### [Objective]
Quote the lines of the listing below, starting at the line containing "Open Notifications bell in sidebar" and ending at the line containing "pyautogui.click(x=499, y=42)".

### [Records supplied]

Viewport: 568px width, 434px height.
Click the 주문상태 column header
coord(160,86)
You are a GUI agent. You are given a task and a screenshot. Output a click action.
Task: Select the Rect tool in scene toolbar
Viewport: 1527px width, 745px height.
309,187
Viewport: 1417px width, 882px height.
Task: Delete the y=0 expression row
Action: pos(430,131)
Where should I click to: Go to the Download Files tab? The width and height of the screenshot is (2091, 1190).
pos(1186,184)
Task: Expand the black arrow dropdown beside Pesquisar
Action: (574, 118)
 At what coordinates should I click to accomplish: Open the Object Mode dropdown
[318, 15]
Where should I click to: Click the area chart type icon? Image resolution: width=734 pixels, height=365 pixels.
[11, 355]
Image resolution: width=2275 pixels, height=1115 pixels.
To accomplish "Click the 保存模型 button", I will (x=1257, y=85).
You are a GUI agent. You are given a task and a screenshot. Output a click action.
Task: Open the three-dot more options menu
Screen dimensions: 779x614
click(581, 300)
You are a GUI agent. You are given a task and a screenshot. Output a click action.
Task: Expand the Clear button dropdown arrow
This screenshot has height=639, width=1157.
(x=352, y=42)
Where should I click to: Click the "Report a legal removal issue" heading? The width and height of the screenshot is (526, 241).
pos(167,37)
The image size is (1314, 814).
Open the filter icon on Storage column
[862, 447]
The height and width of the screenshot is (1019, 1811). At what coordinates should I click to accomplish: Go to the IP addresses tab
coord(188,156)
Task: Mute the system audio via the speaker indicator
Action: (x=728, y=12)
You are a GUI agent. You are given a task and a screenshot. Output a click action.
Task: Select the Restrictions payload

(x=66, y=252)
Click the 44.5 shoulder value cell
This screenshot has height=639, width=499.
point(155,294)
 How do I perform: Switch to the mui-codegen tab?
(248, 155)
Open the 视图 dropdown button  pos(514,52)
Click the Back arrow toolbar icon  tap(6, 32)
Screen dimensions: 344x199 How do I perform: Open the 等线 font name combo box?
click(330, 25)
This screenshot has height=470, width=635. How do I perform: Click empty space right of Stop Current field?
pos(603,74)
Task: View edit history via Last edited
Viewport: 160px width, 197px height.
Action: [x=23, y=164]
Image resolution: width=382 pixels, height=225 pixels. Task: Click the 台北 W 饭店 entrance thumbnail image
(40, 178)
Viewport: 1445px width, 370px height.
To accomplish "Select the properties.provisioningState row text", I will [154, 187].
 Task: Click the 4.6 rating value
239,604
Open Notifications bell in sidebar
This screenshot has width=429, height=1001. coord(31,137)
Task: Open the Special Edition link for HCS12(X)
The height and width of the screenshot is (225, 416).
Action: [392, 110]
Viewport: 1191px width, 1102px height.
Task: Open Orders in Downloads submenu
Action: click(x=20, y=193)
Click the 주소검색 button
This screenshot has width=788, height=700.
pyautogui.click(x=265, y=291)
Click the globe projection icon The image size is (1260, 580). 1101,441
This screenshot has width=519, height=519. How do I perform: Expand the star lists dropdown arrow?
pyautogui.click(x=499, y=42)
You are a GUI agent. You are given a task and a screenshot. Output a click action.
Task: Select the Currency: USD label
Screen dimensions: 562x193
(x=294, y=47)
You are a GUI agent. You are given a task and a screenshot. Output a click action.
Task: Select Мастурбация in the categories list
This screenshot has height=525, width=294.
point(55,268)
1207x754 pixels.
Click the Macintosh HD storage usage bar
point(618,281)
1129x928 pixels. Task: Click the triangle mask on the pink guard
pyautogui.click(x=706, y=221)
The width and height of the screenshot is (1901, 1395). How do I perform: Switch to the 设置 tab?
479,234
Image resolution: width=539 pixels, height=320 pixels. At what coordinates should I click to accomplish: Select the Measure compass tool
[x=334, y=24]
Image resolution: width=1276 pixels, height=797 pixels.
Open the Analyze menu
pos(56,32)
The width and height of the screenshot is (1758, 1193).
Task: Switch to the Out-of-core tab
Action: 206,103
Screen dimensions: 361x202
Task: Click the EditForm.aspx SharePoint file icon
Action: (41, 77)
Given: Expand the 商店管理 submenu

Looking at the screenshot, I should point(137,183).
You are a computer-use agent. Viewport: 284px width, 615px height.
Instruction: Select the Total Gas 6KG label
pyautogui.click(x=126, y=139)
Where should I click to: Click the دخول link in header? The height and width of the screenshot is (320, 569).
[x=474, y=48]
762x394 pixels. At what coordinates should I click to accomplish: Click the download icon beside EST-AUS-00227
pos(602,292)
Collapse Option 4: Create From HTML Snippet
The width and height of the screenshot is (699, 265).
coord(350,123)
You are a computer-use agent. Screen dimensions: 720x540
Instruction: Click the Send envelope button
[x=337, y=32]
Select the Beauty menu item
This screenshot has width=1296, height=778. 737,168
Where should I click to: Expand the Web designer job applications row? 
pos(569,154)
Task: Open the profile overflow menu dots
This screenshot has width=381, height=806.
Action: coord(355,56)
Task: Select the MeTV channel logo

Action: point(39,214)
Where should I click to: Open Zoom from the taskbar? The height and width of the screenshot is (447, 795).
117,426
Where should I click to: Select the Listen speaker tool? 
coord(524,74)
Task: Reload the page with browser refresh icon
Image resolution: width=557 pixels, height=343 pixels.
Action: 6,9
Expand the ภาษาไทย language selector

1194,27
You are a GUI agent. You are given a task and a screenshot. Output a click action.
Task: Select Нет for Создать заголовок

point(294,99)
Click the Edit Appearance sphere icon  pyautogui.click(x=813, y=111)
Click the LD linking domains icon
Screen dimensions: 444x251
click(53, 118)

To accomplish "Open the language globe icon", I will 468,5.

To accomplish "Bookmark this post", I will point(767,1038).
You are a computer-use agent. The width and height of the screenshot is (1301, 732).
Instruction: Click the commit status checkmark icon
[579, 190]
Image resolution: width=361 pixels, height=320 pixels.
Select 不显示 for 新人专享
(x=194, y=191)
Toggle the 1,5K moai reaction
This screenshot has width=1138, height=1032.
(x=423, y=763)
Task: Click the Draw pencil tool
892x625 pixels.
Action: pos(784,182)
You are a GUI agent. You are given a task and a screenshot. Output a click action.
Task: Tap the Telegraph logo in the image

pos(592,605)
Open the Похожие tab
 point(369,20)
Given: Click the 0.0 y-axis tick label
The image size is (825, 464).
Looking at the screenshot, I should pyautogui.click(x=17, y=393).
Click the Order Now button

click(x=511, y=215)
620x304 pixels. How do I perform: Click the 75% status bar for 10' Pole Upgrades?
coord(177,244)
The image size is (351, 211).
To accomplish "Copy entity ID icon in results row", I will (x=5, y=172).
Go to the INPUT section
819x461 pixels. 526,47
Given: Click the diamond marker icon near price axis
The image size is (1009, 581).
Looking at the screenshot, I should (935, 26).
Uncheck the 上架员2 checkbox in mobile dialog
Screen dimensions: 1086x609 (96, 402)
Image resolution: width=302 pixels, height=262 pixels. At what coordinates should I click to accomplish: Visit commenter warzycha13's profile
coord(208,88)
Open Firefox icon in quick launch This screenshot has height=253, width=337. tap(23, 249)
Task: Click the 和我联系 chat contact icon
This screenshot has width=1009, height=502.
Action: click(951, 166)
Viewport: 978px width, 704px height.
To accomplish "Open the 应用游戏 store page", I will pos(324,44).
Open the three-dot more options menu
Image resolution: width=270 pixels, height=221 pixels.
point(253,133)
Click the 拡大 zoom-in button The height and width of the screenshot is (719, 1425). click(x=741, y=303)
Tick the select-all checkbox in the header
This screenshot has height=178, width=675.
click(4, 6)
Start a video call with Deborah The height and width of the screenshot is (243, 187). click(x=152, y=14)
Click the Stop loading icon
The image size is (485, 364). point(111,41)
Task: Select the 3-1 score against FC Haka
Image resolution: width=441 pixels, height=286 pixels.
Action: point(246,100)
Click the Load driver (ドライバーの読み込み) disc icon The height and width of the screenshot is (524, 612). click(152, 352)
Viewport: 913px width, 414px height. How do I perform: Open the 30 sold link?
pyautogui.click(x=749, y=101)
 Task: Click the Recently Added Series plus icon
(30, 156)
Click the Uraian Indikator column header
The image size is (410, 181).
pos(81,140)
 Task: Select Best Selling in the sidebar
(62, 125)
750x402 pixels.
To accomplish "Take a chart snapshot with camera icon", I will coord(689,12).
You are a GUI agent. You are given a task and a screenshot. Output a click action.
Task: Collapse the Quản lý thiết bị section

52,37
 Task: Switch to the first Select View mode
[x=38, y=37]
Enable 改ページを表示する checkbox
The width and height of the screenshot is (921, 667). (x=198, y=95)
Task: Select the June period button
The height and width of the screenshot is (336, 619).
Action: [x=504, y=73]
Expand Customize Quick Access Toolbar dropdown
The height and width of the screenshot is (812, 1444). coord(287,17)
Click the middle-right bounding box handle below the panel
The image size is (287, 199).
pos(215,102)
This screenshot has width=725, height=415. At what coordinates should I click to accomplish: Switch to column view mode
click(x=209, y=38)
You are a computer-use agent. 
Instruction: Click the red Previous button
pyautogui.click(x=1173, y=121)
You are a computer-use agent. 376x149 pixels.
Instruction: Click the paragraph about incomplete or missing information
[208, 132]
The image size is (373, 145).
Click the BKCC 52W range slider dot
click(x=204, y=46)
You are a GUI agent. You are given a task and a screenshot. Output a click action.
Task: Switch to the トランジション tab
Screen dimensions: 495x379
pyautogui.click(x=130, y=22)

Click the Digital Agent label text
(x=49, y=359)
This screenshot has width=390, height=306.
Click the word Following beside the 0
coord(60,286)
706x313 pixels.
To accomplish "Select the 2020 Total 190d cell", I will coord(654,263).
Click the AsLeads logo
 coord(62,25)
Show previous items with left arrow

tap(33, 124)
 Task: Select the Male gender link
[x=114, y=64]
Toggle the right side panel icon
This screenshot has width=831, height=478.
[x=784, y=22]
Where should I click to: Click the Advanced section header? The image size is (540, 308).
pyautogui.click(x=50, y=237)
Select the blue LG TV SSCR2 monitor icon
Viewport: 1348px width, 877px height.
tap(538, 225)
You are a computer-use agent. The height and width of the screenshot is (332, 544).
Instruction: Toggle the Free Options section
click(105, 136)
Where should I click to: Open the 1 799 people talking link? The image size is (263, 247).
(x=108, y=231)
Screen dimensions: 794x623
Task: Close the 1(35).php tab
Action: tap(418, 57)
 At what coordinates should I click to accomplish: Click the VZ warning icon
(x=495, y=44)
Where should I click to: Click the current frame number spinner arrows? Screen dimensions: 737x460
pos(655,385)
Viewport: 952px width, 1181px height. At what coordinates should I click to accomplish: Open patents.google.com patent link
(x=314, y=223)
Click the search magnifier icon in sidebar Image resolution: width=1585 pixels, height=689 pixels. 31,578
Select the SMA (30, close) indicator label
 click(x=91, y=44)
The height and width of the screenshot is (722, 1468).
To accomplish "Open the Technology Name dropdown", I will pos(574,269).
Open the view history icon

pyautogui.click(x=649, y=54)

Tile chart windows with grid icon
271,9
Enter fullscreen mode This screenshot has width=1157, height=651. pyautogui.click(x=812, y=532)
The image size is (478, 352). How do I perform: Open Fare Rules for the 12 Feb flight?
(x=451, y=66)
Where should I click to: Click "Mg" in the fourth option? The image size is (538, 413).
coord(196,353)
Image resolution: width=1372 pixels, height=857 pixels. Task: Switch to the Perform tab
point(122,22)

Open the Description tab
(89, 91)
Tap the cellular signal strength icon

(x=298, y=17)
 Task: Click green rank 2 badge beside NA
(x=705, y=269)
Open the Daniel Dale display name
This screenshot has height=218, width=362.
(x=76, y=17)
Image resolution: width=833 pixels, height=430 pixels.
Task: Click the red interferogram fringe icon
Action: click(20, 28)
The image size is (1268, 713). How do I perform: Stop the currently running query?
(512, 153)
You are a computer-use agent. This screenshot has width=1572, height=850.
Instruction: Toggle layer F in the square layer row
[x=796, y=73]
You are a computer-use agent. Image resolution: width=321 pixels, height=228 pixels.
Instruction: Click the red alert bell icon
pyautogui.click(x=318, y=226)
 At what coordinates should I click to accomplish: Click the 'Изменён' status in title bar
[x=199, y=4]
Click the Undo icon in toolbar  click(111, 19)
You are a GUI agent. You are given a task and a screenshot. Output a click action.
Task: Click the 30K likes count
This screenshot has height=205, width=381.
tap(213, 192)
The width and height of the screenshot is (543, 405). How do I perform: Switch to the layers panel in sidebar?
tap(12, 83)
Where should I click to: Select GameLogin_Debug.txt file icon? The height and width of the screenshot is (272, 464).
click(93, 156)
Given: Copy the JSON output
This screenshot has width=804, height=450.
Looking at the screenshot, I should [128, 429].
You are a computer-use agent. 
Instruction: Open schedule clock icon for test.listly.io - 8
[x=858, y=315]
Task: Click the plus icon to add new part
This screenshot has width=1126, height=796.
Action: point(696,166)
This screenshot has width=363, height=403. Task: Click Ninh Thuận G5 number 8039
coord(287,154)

### [Result of this task]
Open Notifications bell in sidebar
This screenshot has width=429, height=1001. coord(31,137)
Task: Open the Special Edition link for HCS12(X)
The height and width of the screenshot is (225, 416).
Action: [392, 110]
Viewport: 1191px width, 1102px height.
Task: Open Orders in Downloads submenu
Action: click(x=20, y=193)
Click the 주소검색 button
This screenshot has width=788, height=700.
pyautogui.click(x=265, y=291)
Click the globe projection icon The image size is (1260, 580). 1101,441
This screenshot has width=519, height=519. How do I perform: Expand the star lists dropdown arrow?
pyautogui.click(x=499, y=42)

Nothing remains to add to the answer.